Assistive-tech-7_TodayCoverWhen a blind student in a computer science class at Minnesota State Mankato found that her screen reader wasn’t very effective in sifting through miles of computer code, she asked for help. That help ended up coming from Flint Million, a fellow student who is also blind.

Million, 31, is finishing his bachelor’s degree in Information Technology and is a student worker for Information Technology Services (ITS) at the University. Legally blind but with some vision, Million also contracts with the State of Minnesota’s Services for the Blind, usually to provide training on special computer equipment such as screen readers, which provide a synthesized voice that recites what’s on the screen.

That’s the kind of device the student was using in her computer science class. But when it comes to reading code, that’s a lot of voice to endure while trying to find one particular line of code.

“It would read, but it was very cumbersome because finding the information was taking too long,” Million recalls. “Finding it was taking 20 times longer than the act of actually reading it.”

Million’s solution was to create what’s known as a middle-ware program to serve as a shortcut between the screen reader and the student.

“What I developed was a solution that does some software tricks to locate items on the screen that are of importance … and to provide easy access to that information,” Million explains. His “trick” was to create a custom keystroke—like, for example, alt and the number 9—that directs the screen reader to read a specific piece of information. “You press that key and it will read to you a certain piece of information that’s relevant so you don’t have to go hunting for it,” he says. “You just press that key and have it ready.”

As he was working on that, the University purchased a Refreshable Braille Display, a tool that generates braille code. “So I adapted my software to also work with that,” Million says.

With those tools at hand, the student’s efficiency improved. “She was getting homework done in a fraction of the time, more comparable to what everybody else would take for instance, without having to give up the whole weekend and not spend any time with her friends,” Million says.

A True Triumph

The Office of Accessibility Resources considers Million’s innovative solution to this particular issue a triumph and an example of how they are able to work with University stakeholders to provide equal access to the almost 700 students they serve at Minnesota State Mankato.

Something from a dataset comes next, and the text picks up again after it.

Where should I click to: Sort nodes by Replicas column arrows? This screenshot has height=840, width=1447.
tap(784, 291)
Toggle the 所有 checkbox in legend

“Our role and task is to help the University make sure that any student with a disability has access to anything we do here—curriculum, services, physical buildings, the whole works,” says Julie Snow, the director of Accessibility Resources. “When we have a student in a class who can’t access the curriculum, that’s problematic. What Flint does helps.” While technology has revolutionized academic study, it’s a challenge for accessibility to keep pace. At the same time, Minnesota State Mankato has a collaborative system in place that’s unique among state universities.

“This relationship with ITS and our office is a big advancement that’s happened over the past two years,” said Beth Claussen, the assistant director of Accessibility Resources. “I think that’s an advancement that some of our colleagues don’t have.”

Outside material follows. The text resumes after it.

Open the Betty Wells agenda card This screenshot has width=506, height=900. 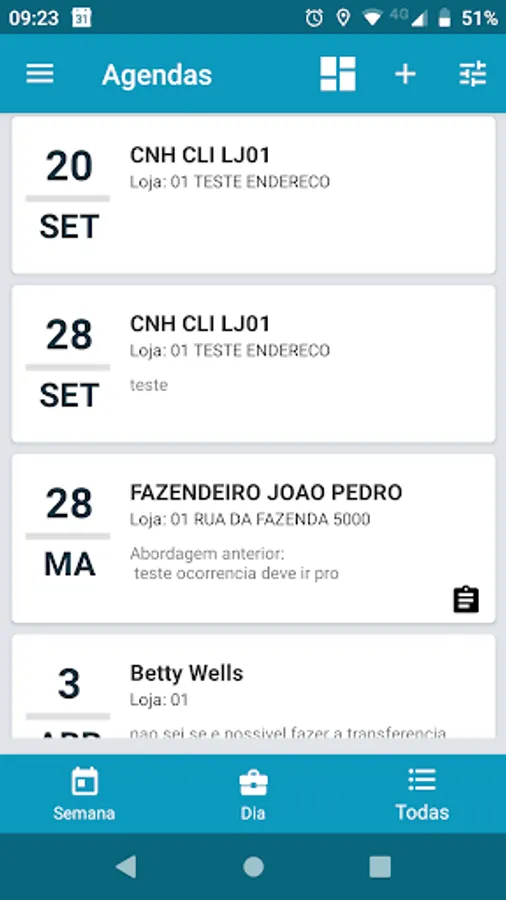(254, 686)
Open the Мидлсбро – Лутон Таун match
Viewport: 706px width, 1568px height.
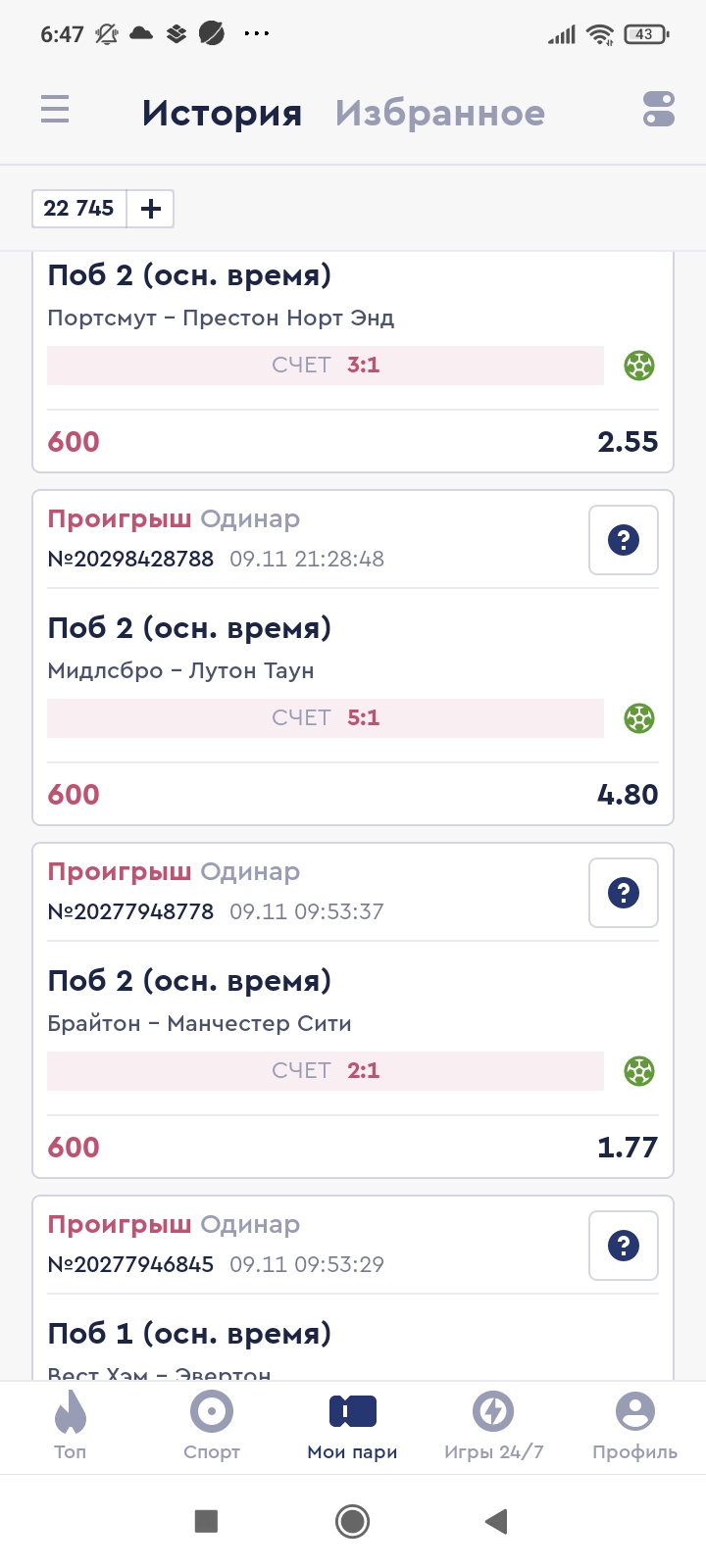181,671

It’s the kind of relationship that produces unique ideas and leads to solutions such as Million’s. In that particular case, a team of leaders from the College of Science, Engineering and Technology, Accessibility Resources and Information Technology Services collaborated to find a solution. Such teamwork gives the University a reputation for being a model school
for students with disabilities.

Jude Higdon, interim associate vice president of technology, sees Million’s development as the kind of program that can serve students beyond Minnesota State Mankato. “It has the potential to be quite impactful and quite revolutionary for blind learners, really, all around the world, certainly all around the country,” Higdon says. While the development could go commercial, he sees a responsibility to make the software available free to anyone who needs it. “We’re publicly funded,” Higdon says. “If we’re doing things for the benefit of our students let’s pay it forward and release it open-source instead of commercializing, and let people benefit from that.”

Million will finish his undergraduate degree this spring, but he plans to stay at Minnesota State Mankato to earn his master’s degree as well. He’ll continue working to improve efficiency in accessibility while he’s at it.

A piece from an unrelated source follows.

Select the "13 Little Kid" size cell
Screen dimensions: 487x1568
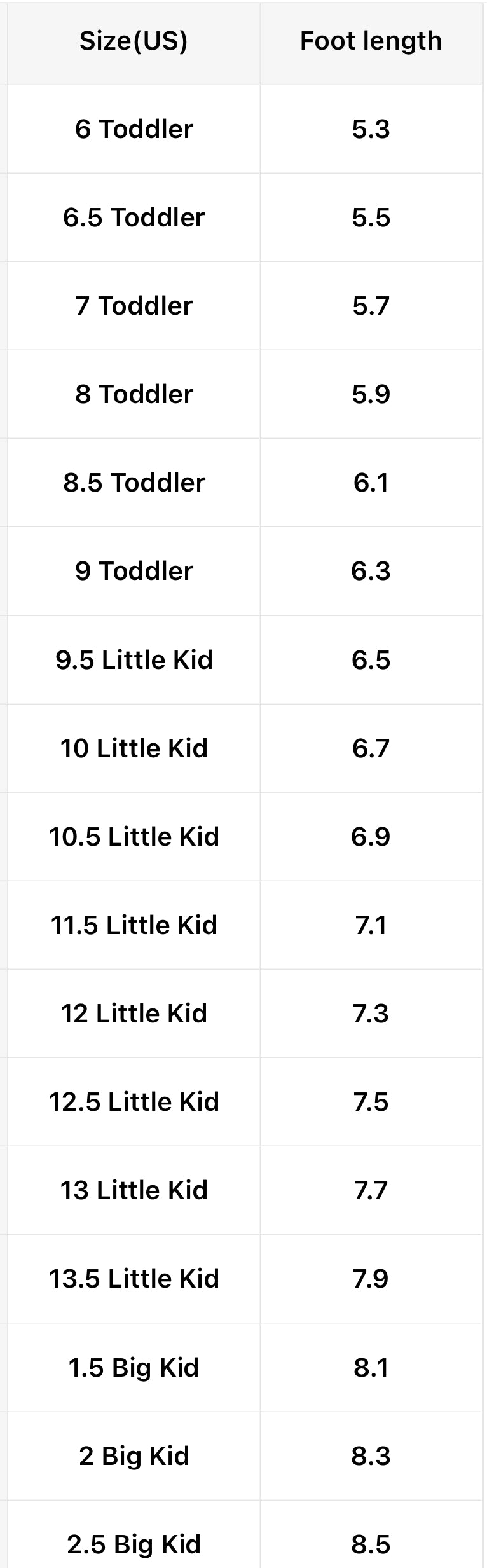pyautogui.click(x=134, y=1190)
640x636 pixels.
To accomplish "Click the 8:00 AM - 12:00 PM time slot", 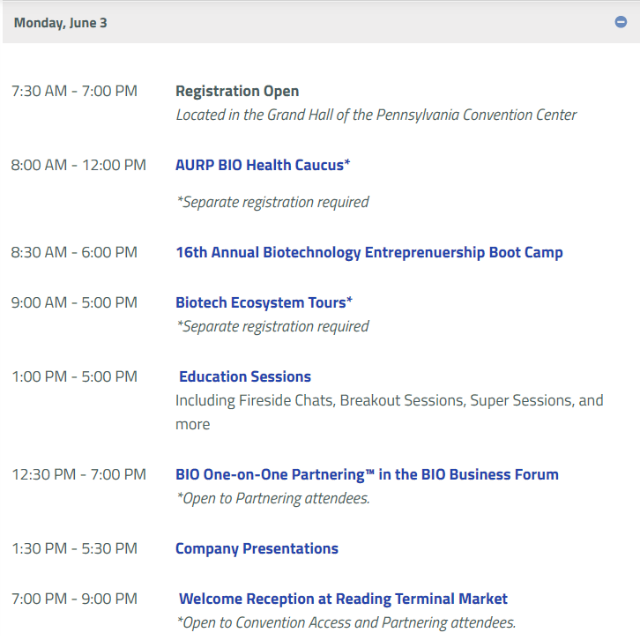I will pos(78,165).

“Just calling something accessible doesn’t automatically make it user-friendly,” he says. “If in order to actually make use of it, it takes 20 times longer than it would for a sighted person, that’s not an acceptable solution in my mind.

“I’m thinking of new ways to present information in an audible format or in Braille tactilely that conveys as much information as we can possibly get at without overload but at the same time does not slow you down significantly,” he adds. “Whenever I write these tools I’m focusing on the user experience.”